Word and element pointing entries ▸
--

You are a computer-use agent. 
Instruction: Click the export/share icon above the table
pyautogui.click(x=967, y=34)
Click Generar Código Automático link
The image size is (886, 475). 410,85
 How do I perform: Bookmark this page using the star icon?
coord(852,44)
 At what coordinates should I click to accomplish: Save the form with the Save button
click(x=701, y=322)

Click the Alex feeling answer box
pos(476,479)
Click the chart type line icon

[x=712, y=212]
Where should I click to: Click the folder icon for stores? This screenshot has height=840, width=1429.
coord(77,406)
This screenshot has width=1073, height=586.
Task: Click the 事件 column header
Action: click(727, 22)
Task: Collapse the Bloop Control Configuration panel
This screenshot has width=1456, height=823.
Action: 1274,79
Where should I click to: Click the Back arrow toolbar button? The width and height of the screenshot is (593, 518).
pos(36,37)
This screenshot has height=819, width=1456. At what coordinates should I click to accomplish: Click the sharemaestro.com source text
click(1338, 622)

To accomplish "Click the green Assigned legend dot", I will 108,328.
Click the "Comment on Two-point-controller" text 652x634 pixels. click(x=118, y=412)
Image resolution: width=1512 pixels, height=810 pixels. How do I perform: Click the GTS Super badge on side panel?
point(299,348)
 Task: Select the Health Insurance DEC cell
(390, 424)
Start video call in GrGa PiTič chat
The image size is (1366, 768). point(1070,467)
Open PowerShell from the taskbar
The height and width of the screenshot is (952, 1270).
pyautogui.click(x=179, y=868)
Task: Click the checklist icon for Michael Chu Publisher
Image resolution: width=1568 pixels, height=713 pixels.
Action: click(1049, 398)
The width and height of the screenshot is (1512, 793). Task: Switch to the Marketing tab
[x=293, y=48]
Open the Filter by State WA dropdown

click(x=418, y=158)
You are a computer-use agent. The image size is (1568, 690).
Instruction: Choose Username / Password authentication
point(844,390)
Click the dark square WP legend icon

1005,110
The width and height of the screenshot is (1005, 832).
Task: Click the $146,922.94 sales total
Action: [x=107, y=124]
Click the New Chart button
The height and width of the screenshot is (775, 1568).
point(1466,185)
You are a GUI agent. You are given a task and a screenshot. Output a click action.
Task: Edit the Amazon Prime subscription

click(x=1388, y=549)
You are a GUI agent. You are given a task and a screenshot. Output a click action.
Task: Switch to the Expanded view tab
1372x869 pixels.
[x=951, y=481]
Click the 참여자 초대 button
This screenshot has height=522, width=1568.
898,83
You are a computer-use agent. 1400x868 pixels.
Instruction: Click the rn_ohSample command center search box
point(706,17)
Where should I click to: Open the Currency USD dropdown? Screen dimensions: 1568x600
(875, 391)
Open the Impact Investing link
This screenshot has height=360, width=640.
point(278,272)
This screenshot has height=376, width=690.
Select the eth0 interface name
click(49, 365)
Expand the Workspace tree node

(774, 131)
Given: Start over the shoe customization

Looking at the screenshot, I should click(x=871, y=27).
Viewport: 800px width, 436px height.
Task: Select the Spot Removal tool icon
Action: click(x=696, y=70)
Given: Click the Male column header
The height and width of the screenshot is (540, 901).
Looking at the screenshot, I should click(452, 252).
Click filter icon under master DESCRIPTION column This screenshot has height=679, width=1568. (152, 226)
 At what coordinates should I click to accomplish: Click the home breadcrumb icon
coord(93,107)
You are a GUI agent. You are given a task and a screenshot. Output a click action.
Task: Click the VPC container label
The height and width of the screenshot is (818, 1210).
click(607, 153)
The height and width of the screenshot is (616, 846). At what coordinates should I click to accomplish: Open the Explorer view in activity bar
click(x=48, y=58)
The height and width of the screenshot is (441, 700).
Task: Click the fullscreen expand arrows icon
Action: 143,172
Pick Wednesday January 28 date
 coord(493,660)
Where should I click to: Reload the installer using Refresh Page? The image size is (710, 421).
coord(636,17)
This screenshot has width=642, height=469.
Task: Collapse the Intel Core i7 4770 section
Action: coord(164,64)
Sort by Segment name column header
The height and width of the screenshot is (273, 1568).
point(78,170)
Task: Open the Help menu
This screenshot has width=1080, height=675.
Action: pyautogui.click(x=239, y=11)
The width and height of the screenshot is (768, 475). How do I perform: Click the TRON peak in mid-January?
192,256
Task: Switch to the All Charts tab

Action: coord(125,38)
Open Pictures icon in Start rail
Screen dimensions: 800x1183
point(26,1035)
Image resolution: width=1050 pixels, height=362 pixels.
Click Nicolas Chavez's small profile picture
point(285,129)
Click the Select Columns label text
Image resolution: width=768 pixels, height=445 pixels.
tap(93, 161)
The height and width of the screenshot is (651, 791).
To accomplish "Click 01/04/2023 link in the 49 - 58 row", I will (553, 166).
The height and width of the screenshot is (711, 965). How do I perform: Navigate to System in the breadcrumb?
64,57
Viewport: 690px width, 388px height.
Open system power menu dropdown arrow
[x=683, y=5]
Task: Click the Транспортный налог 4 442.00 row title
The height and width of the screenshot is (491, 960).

--

EXERCISE PROMPT ▸ Could you give every line of the listing above as a numbered list, with the blank lines left out?

SOLUTION TO THIS EXERCISE ▸
1. You are a computer-use agent. 
2. Instruction: Click the export/share icon above the table
3. pyautogui.click(x=967, y=34)
4. Click Generar Código Automático link
5. The image size is (886, 475). 410,85
6.  How do I perform: Bookmark this page using the star icon?
7. coord(852,44)
8.  At what coordinates should I click to accomplish: Save the form with the Save button
9. click(x=701, y=322)
10. Click the Alex feeling answer box
11. pos(476,479)
12. Click the chart type line icon
13. [x=712, y=212]
14. Where should I click to: Click the folder icon for stores? This screenshot has height=840, width=1429.
15. coord(77,406)
16. This screenshot has width=1073, height=586.
17. Task: Click the 事件 column header
18. Action: click(727, 22)
19. Task: Collapse the Bloop Control Configuration panel
20. This screenshot has width=1456, height=823.
21. Action: 1274,79
22. Where should I click to: Click the Back arrow toolbar button? The width and height of the screenshot is (593, 518).
23. pos(36,37)
24. This screenshot has height=819, width=1456. At what coordinates should I click to accomplish: Click the sharemaestro.com source text
25. click(1338, 622)
26. To accomplish "Click the green Assigned legend dot", I will 108,328.
27. Click the "Comment on Two-point-controller" text 652x634 pixels. click(x=118, y=412)
28. Image resolution: width=1512 pixels, height=810 pixels. How do I perform: Click the GTS Super badge on side panel?
29. point(299,348)
30.  Task: Select the Health Insurance DEC cell
31. (390, 424)
32. Start video call in GrGa PiTič chat
33. The image size is (1366, 768). point(1070,467)
34. Open PowerShell from the taskbar
35. The height and width of the screenshot is (952, 1270).
36. pyautogui.click(x=179, y=868)
37. Task: Click the checklist icon for Michael Chu Publisher
38. Image resolution: width=1568 pixels, height=713 pixels.
39. Action: click(1049, 398)
40. The width and height of the screenshot is (1512, 793). Task: Switch to the Marketing tab
41. [x=293, y=48]
42. Open the Filter by State WA dropdown
43. click(x=418, y=158)
44. You are a computer-use agent. The image size is (1568, 690).
45. Instruction: Choose Username / Password authentication
46. point(844,390)
47. Click the dark square WP legend icon
48. 1005,110
49. The width and height of the screenshot is (1005, 832).
50. Task: Click the $146,922.94 sales total
51. Action: [x=107, y=124]
52. Click the New Chart button
53. The height and width of the screenshot is (775, 1568).
54. point(1466,185)
55. You are a GUI agent. You are given a task and a screenshot. Output a click action.
56. Task: Edit the Amazon Prime subscription
57. click(x=1388, y=549)
58. You are a GUI agent. You are given a task and a screenshot. Output a click action.
59. Task: Switch to the Expanded view tab
60. 1372x869 pixels.
61. [x=951, y=481]
62. Click the 참여자 초대 button
63. This screenshot has height=522, width=1568.
64. 898,83
65. You are a computer-use agent. 1400x868 pixels.
66. Instruction: Click the rn_ohSample command center search box
67. point(706,17)
68. Where should I click to: Open the Currency USD dropdown? Screen dimensions: 1568x600
69. (875, 391)
70. Open the Impact Investing link
71. This screenshot has height=360, width=640.
72. point(278,272)
73. This screenshot has height=376, width=690.
74. Select the eth0 interface name
75. click(49, 365)
76. Expand the Workspace tree node
77. (774, 131)
78. Given: Start over the shoe customization
79. Looking at the screenshot, I should click(x=871, y=27).
80. Viewport: 800px width, 436px height.
81. Task: Select the Spot Removal tool icon
82. Action: click(x=696, y=70)
83. Given: Click the Male column header
84. The height and width of the screenshot is (540, 901).
85. Looking at the screenshot, I should click(452, 252).
86. Click filter icon under master DESCRIPTION column This screenshot has height=679, width=1568. (152, 226)
87.  At what coordinates should I click to accomplish: Click the home breadcrumb icon
88. coord(93,107)
89. You are a GUI agent. You are given a task and a screenshot. Output a click action.
90. Task: Click the VPC container label
91. The height and width of the screenshot is (818, 1210).
92. click(607, 153)
93. The height and width of the screenshot is (616, 846). At what coordinates should I click to accomplish: Open the Explorer view in activity bar
94. click(x=48, y=58)
95. The height and width of the screenshot is (441, 700).
96. Task: Click the fullscreen expand arrows icon
97. Action: 143,172
98. Pick Wednesday January 28 date
99.  coord(493,660)
100. Where should I click to: Reload the installer using Refresh Page? The image size is (710, 421).
101. coord(636,17)
102. This screenshot has width=642, height=469.
103. Task: Collapse the Intel Core i7 4770 section
104. Action: coord(164,64)
105. Sort by Segment name column header
106. The height and width of the screenshot is (273, 1568).
107. point(78,170)
108. Task: Open the Help menu
109. This screenshot has width=1080, height=675.
110. Action: pyautogui.click(x=239, y=11)
111. The width and height of the screenshot is (768, 475). How do I perform: Click the TRON peak in mid-January?
112. 192,256
113. Task: Switch to the All Charts tab
114. Action: coord(125,38)
115. Open Pictures icon in Start rail
116. Screen dimensions: 800x1183
117. point(26,1035)
118. Image resolution: width=1050 pixels, height=362 pixels.
119. Click Nicolas Chavez's small profile picture
120. point(285,129)
121. Click the Select Columns label text
122. Image resolution: width=768 pixels, height=445 pixels.
123. tap(93, 161)
124. The height and width of the screenshot is (651, 791).
125. To accomplish "Click 01/04/2023 link in the 49 - 58 row", I will (553, 166).
126. The height and width of the screenshot is (711, 965). How do I perform: Navigate to System in the breadcrumb?
127. 64,57
128. Viewport: 690px width, 388px height.
129. Open system power menu dropdown arrow
130. [x=683, y=5]
131. Task: Click the Транспортный налог 4 442.00 row title
132. The height and width of the screenshot is (491, 960).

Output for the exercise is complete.